-------- Data to process --------
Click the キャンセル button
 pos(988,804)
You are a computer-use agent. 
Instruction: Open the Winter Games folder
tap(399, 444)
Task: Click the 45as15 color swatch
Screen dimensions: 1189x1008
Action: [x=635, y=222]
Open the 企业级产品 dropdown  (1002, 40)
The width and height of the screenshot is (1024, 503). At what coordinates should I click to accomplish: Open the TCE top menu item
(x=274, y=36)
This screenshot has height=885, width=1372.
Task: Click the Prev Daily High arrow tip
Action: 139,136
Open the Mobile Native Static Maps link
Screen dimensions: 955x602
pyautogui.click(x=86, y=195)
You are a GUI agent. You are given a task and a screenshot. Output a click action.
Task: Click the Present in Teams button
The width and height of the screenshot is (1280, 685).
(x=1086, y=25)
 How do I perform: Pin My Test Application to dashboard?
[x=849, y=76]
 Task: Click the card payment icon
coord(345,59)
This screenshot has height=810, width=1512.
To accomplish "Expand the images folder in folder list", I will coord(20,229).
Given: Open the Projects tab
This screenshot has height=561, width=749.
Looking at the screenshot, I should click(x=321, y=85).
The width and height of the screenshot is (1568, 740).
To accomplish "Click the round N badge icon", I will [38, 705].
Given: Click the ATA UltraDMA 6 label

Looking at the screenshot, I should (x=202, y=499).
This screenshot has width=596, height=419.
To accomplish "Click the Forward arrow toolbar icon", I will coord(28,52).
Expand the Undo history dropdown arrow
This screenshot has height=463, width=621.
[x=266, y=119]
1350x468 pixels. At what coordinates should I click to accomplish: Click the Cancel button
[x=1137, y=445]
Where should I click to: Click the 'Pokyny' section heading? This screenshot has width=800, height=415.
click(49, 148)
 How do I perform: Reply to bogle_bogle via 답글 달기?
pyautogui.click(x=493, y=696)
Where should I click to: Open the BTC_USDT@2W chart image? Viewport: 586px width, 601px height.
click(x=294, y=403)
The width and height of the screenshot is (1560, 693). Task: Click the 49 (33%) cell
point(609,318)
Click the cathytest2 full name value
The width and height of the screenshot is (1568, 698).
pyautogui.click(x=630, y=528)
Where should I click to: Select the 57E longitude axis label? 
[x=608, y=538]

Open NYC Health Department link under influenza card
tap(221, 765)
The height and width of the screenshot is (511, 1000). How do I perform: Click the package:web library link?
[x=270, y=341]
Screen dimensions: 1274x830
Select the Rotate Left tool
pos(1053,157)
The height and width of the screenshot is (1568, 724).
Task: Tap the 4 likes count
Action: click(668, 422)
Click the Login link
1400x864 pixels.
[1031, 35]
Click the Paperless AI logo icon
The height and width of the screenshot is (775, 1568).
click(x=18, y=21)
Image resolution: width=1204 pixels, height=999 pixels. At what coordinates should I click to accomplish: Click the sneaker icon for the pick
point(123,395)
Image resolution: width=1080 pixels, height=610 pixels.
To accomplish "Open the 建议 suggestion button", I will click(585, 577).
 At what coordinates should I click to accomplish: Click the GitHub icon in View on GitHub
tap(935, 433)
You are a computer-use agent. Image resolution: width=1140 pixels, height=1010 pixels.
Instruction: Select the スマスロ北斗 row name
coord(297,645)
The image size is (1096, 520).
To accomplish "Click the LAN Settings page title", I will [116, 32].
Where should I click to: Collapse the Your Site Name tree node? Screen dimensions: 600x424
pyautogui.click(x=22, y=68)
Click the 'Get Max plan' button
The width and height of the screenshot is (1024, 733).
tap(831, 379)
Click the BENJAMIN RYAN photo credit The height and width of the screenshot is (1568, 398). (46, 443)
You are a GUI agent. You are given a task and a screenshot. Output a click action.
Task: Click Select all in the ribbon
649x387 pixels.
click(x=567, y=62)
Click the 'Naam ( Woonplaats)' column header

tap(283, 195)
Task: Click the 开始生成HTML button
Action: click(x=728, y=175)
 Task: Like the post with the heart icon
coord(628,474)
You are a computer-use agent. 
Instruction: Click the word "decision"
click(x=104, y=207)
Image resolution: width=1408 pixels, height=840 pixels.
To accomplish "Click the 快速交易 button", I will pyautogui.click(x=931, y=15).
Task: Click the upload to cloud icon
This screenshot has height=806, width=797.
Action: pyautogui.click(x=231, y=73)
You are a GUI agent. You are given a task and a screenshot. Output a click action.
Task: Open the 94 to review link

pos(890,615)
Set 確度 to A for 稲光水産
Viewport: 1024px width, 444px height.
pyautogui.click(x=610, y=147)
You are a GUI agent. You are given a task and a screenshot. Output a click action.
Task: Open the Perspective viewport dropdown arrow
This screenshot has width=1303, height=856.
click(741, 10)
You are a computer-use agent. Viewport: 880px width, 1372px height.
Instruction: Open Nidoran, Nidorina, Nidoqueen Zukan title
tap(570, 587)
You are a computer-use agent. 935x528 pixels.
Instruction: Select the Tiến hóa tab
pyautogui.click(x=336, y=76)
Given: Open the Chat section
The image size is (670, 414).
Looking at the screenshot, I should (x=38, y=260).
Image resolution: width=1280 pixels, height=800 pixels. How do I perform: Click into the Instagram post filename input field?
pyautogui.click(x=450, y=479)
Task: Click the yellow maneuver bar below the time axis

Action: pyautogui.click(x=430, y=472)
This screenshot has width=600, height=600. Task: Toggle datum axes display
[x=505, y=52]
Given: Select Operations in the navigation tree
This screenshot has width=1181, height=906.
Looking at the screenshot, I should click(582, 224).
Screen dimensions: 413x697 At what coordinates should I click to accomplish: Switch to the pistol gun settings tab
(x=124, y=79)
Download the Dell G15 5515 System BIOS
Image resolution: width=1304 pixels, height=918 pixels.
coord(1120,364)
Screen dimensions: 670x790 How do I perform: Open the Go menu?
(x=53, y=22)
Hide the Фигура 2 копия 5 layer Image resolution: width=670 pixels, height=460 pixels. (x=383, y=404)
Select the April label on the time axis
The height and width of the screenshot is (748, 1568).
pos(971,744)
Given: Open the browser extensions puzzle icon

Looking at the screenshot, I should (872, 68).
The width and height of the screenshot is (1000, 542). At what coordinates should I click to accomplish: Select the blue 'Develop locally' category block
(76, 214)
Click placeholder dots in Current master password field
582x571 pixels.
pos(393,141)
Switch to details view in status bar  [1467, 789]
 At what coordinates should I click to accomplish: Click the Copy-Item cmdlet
--------
■ **Task requirements**:
For the string "computer", count the matching lines in the listing and give that number by itself.

■ **Written solution**:
5